Balancing External vs. Internal Validity: An Application of Causal Forest in Finance
Author(s) Information:
Candace Jens, Whitman School of Management, Syracuse University
Huseyin Gulen, Mitch Daniels School of Business, Purdue University
T. Beau Page, Office of the Comptroller of the Currency
Journal (Year):
Management Science (2024)
Summary:
We can use causal forest, a new estimator with foundations in machine learning, to provide more broad and general answers to research questions in finance than traditional estimators.
Research Questions:
1. How does causal forest perform at measuring effects relative to more traditional estimators, including ordinary least squares (OLS)?
2. How does causal forest perform at measuring effects relative to research discontinuity design (RDD)?
3. Can we characterize settings in which causal forest performs better than either OLS or RDD (or both)?

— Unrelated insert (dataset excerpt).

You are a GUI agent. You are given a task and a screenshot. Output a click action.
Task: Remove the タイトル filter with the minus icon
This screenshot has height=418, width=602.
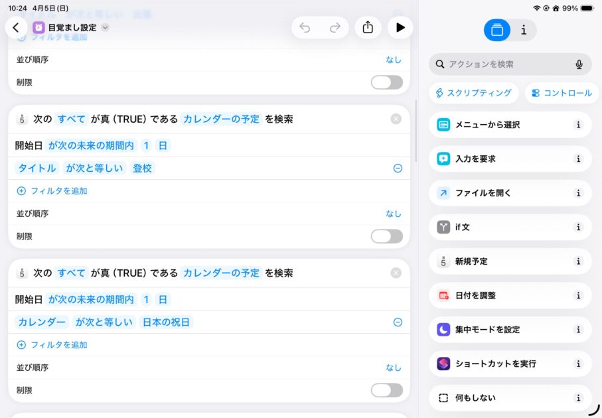click(398, 169)
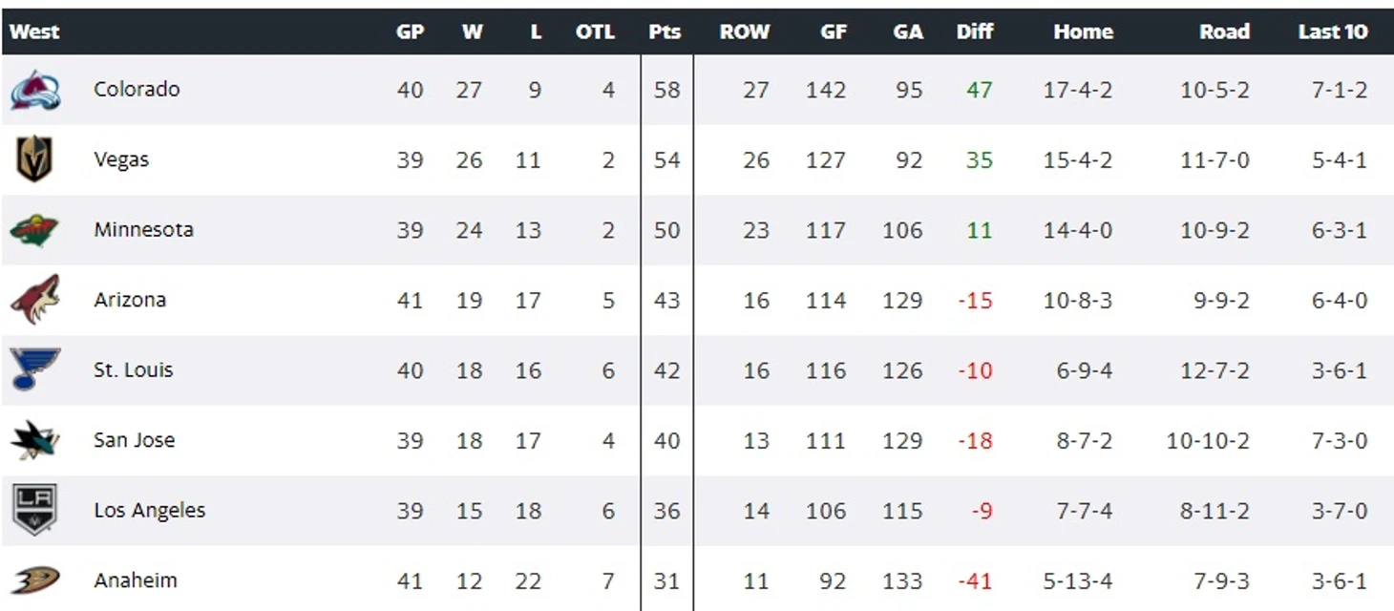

4. Using causal forest, rather than OLS or RDD, do we recover a different effect of debt covenant violation, or technical default, on firm investment? Can we explain differences in the effects that each estimator recovers?
What We Know:
In observational data, RDD focuses on a small sample in which treatment is as good as random to recover a local average treatment effect (LATE) that is unbiased, or that has strong internal validity. However, because RDD focuses on a small sample, LATE is imprecise (i.e., high variance) and has weak external validity, particularly if treatment effects are heterogeneous. Intuitively, the higher the variance of underlying treatment effects, the less likely LATE is close to an average effect in any other subsample of data. In contrast, machine-learning-based causal forest recovers precise (i.e, low variance) observation-level effects that can be averaged across any subsample of interest to provide conditional average treatment effects (CATEs). CATE for observations within the bandwidth sample should approximate RDD LATE, and CATEs outside of the bandwidth, along with information that a forest recovers on drivers of treatment effect heterogeneity, demonstrate the extendability of bandwidth CATE and RDD LATE. While any RDD can be augmented with causal forest estimates, the benefits of causal forest are greatest when variation in treatment effects reduces the generalizability of RDD LATE. By combining imprecise but unbiased RDD estimates with causal forest's precise estimates with low (but probably not zero) bias, researchers can strike a better balance between bias and variance, or internal and external validity, than with RDD alone. In this paper, we identify settings in which causal forest estimates are relatively low-bias and can be used either instead of or alongside RDD to provide answers to research questions.
Novel Findings:
Our paper makes three contributions. First, we introduce into the finance literature causal forest, with a focus on the strengths of the estimator that drive its ability to recover low-bias and low-variance treatment effects. Second, we use Monte Carlo experiments in simulated data to provide the first empirical evidence of causal forest's effectiveness when treatment is endogenous. While causal forest is not an endogeneity panacea, we demonstrate the sources of bias to which causal forest estimates are robust and how to quantify potential bias in forest estimates, so that, in any setting, the benefits of causal forest's heterogeneous, extendable estimates can be weighed against the possibility of bias. Third, we use our Monte Carlos to inform our selection of a setting for an application of causal forest: the effect of loan covenant default on firm investment. Because of concerns about bias driven by differences between firms in and not in default, previous literature uses RDD to answer this question. Our application provides a road map for applied researchers interested in using causal forest alongside RDD in observational data to enhance inferences.
Full Citation:
Gulen, H., Jens, C., Page, T. B., 2024. Balancing external vs. internal validity: An application of causal forest in finance. Management Science, forthcoming.
Abstract:
Answering causal questions with generalizable results is challenging. Estimators requiring pseudo-randomization provide estimates with no bias (i.e., strong internal validity) but limited generalizability (i.e., weak external validity). Theoretically, causal forest, a non-parametric, machine-learning-based matching estimator, can provide low-to-no-bias, generalizable estimates even when treatment is endogenous. We empirically compare the performance of OLS, regression discontinuity design (RDD), and causal forest at recovering estimates in simulated observational panel data and show the robustness of causal forest estimates to many sources of bias. We re-visit a popular RDD setting, debt covenant default, to show how extendable, heterogeneous causal forest estimates can enhance inferences.